Title: Value chain evaluation and optimization for petrochemical
process
Abstract:
Smart manufacturing is very hot and popular in petrochemical industry in China
due to the great improvements in economic profit and operation efficiency. This
report is to introduce three important technologies applied in Smart Factory:
(1) rapid characterization of refinery oil. Using near infrared spectroscopy
technology, online evaluation of crude oil, distillate oil, product oil and
other oil products can provide accurate and fast information for business
optimization; (2) digital twin model of the whole plant. The plant-wide model
is built by combing the mechanism and operation data, so as to improve the
accuracy in predicting the yield and properties of products; (3) plant-wide
optimization. By integrating the mechanism model in planning, the crude oil
purchase, resource distribution, and unit operation mode are optimized to
maximize the production value of the whole plant. Finally, several application
cases in smart manufacturing for petrochemical industry are shared.
3.
Hao Chen
Chinese Academy of Sciences
(陈豪,中国科学院海西研究院)
Hao Chen, a researcher of Haixi
Institute, Chinese Academy of Sciences & PI. He received his Bachelor degree
in the major of automation from National University of Defense Technology in
2006, Master degree in the major of control system from The University of
Sheffield, UK in 2009, Doctor’s degree in the major of Cybernetic from
University of Reading, UK in 2013. From January 2014 to July 2015, he engaged
in industrial data analysis and soft-sensor research in the University of
Alberta, Canada / Syncrude oil company. Now he is the director of Fujian
Provincial key laboratory for Intelligent Identification and Control of Complex
Dynamic System, the committee member of data driven control, learning and
optimization Committee of Chinese Association of Automation, the vice director
of Fujian Provincial Industrial Internet Intelligent Sensing and Decision
Engineering Research Center. He presided over nearly 30 national / Chinese
Academy of Sciences / local scientific research projects, applied for /
authorized 36 national invention patents, and published nearly 50 academic
papers.
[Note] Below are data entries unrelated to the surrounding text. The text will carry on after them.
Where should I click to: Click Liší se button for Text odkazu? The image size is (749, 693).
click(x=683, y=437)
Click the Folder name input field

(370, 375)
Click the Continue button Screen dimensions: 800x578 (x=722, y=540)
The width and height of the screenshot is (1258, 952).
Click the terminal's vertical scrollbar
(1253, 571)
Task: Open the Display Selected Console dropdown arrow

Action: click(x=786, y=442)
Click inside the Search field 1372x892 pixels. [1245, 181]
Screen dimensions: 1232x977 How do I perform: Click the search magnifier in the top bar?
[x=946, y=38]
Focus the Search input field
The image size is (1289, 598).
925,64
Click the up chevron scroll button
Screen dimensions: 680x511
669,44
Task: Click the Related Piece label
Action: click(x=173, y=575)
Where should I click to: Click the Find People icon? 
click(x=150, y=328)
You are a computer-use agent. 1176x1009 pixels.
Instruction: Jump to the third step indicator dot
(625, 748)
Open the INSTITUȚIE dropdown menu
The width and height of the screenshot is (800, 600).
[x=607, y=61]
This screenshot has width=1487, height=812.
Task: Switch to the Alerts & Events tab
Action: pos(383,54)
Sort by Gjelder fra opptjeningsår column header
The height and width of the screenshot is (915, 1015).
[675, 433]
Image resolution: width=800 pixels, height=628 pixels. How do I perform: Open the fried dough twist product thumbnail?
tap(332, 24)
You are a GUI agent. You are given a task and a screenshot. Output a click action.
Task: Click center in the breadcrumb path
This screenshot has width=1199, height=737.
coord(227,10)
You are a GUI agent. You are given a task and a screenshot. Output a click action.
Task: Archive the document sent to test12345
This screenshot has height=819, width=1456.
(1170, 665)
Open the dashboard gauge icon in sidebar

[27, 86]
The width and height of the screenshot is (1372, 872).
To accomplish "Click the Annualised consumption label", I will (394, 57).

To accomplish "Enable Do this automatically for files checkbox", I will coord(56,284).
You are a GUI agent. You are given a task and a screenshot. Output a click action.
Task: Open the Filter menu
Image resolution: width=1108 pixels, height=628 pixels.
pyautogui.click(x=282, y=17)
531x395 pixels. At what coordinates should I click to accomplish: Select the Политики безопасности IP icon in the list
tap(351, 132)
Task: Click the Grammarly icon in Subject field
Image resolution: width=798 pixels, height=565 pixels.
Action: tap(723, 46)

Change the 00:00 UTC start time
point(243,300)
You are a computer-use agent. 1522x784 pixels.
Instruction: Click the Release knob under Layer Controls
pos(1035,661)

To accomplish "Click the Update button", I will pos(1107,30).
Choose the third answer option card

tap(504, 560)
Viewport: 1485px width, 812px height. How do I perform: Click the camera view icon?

He has won the Youth Promotion Association of Chinese Academy of
Sciences, Fujian Natural Science Foundation for Distinguished Young Scholars
and Fujian May 4th Youth medal. He
committed to the research road of combining theory with application. The
production optimization series technology and industrial software that
developed by the team have been successfully applied in nearly ten leading
enterprises in the industry, such as Sunner Group, Seven Group, Shuhua Sports,
etc.
Title: Exploration on the Application of Industrial Big Data in Manufacturing
Industry
Abstract:
With the deepening of the national integration policy between informatization
and industrialization, China has gradually transformed from a big manufacturing
country to a big data manufacturing country. This report explores how the
massive industrial big data can enable industrial development through the
actual case of the intelligent control and operation and maintenance of sewage
treatment system in the farming industry of Sunner Group. At present, the
industrial sewage treatment equipment basically adopts simple open loop
control, and even many technological operations still have a trial-and-error
adjustment by the manual mode, which also makes the treatment equipment in
harsh environment require a lot of manual operation and maintenance. Aiming at
the decentralized chicken farming model of Sunner Group, a mobile and
distributed industrial sewage treatment scheme is adopted, which greatly
improves the treatment efficiency and reduces the cost. At present, most of the
water quality automatic detection device is based on the reagent detection
method of the national standard method, which has long measurement cycle and
high cost, and cannot realize real-time water quality detection. The big
data-driven soft sensor designed in the case can obtain low-cost online water
quality measurement data, thus realizing closed-loop sewage treatment and
real-time predictive operation and maintenance.